COLUMBIA -- Fred Green, who helped grow Columbia's NBSC into a statewide banking giant, said he plans to try it again, this time starting with one of the state's smallest banks.
Green told The State he wants to transform Sandhills Bank with its three branches in Bethune, McBee and North Myrtle Beach into a $5 billion Southeast powerhouse within five years.
Backed by investors from New York, Green said he plans to raise "hundreds of millions" in the next few months to start buying banks across South Carolina.
Green, a one-time Columbia business fixture, didn't rule out moving the bank's headquarters to the Midlands.
Even after billions in federal bailout loans, experts say it is a good time to buy banks as some continue to struggle with the lingering economic downturn.
More than 10 S.C. banks have been told by federal regulators to bolster their bottom lines. In April, Beach First of Myrtle Beach became the first S.C. bank in a decade closed by regulators. And the largest bank based in the state, Carolina First, agreed to be bought by Toronto Dominion soon after regulators issued a warning about its health.
"The banking industry in this part of country is going through a tremendous upheaval," said Green, 51. "We've hit bottom."
NBSC added more than $3.3 billion in assets while Green was the bank's chief executive and chairman between 1998 and 2009, according to federal data. However, NBSC already was one of the state's largest banks when Green took over.
In contrast, Sandhills had assets of $63.8 million as of March 31, ranking it No. 100 in size among the state's 110 banks, according to BauerFinancial, which rates the health of banks.
Green's plan for Sandhills faces competition from other banks in the Carolinas that have weathered the recession.
"There are a lot of firms with war chests ready to go," said Tony Plath, a banking professor at the University of North Carolina-Charlotte.
Some of the competing groups include former executives from Bank of America and Wachovia. And, just like Sandhills, they are backed by investors from New York, Plath said.
Other potential competitors include BB&T, RBC and SunTrust, he said.
Joseph Fenech, a bank industry analyst at Sandler O'Neill & Partners, said he also could see Columbia-based SCBT acquiring more banks. SCBT bought the distressed Community Bank & Trust of Georgia in January in a sale assisted by federal banking regulators.
Green said Sandhills would try to buy smaller banks in South Carolina at first; he expects competitors to try to buy larger banks outside the state.
Green started looking for a new bank to build soon after resigning as president of NBSC's Columbus, Ga.-based parent, Synovus, in May 2009. Green said he left because he wanted to come back to South Carolina. Synovus gave no reason for his departure at the time.

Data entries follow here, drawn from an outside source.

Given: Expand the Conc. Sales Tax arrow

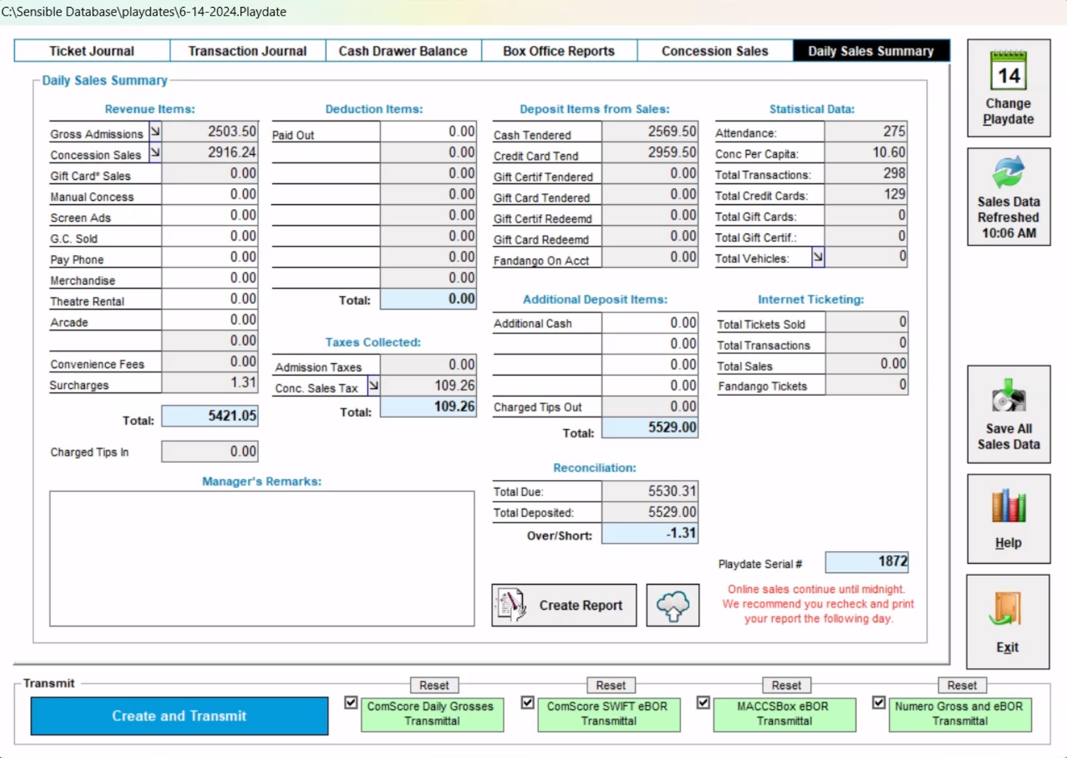Looking at the screenshot, I should tap(374, 385).
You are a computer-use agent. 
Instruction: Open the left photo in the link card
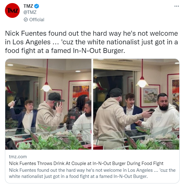click(x=48, y=104)
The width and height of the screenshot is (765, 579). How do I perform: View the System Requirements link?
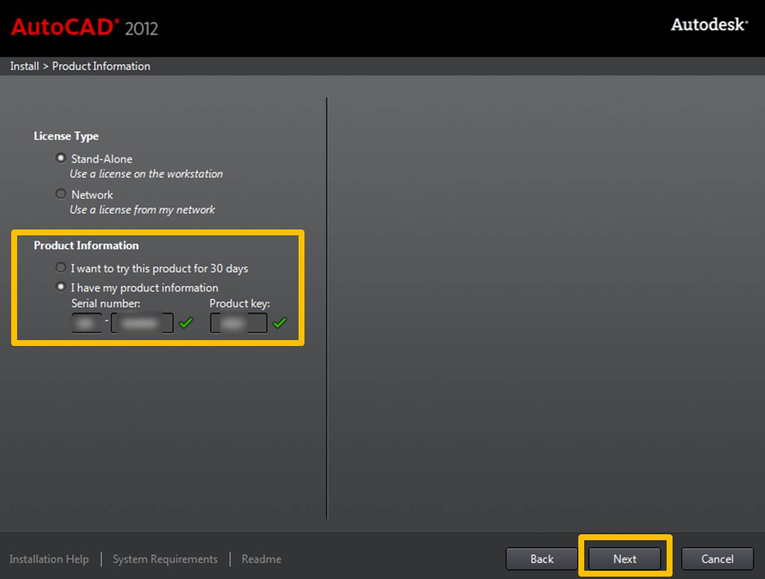point(165,559)
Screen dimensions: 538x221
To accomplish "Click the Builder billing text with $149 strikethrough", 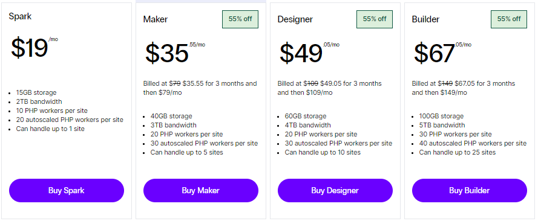I will tap(464, 88).
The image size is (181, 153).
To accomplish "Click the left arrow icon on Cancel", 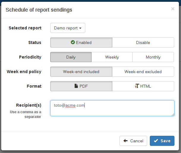I will (x=125, y=141).

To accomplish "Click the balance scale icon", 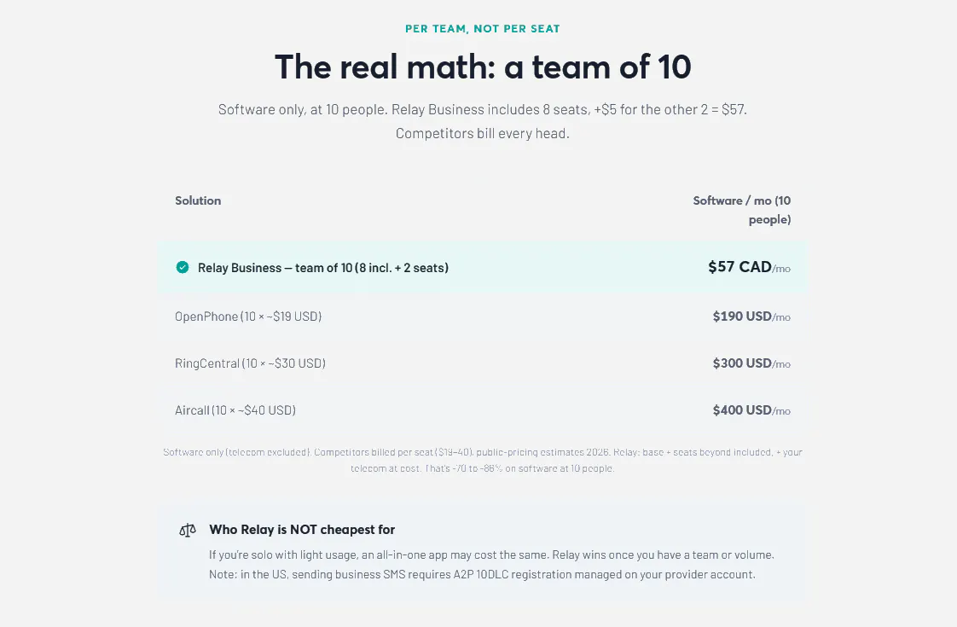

After moving to his home near Georgetown, Green spoke with investment bankers and regulators: "It came down to me finding a bank in good enough shape ... to raise offensive capital."
Through an investment banker, Green met Richard Kalikow, a New York real estate developer who headed a firm that invested $12 million into Sandhills late last year.
The bank, founded in 1959 as The Bank of Bethune, had done well after opening a North Myrtle Beach office a decade ago. But its fortunes fell in the recession. The bank lost more than $4 million last year, one of the worst performances in South Carolina, while its percentage of bad loans was among the state's highest, according to BauerFinancial data.
Kalikow was named Sandhills' board chairman after his Max Bancorp became the bank's largest shareholder.
Kalikow, a Georgia Tech graduate, said he wanted to buy a bank in the Southeast, where he thinks the economy will recover well.
"I have been in the money-lending business in real estate for 40 years; I know more about lending than most people," Kalikow said. "I don't have the fear of real estate that's in trouble. ... (Many banks) don't know how to deal with problem loans. Workouts are my specialty."
Max Bancorp has invested an additional $8 million in Sandhills since last year, Kalikow said. The $20 million invested overall has put the bank on strong enough financial footing to begin acquisitions, he said.
Green, who made his own undisclosed investment in the bank, became Sandhills' chief executive in May. He has been working with the bank's 20 employees to shed bad loans and bolster deposits and investments.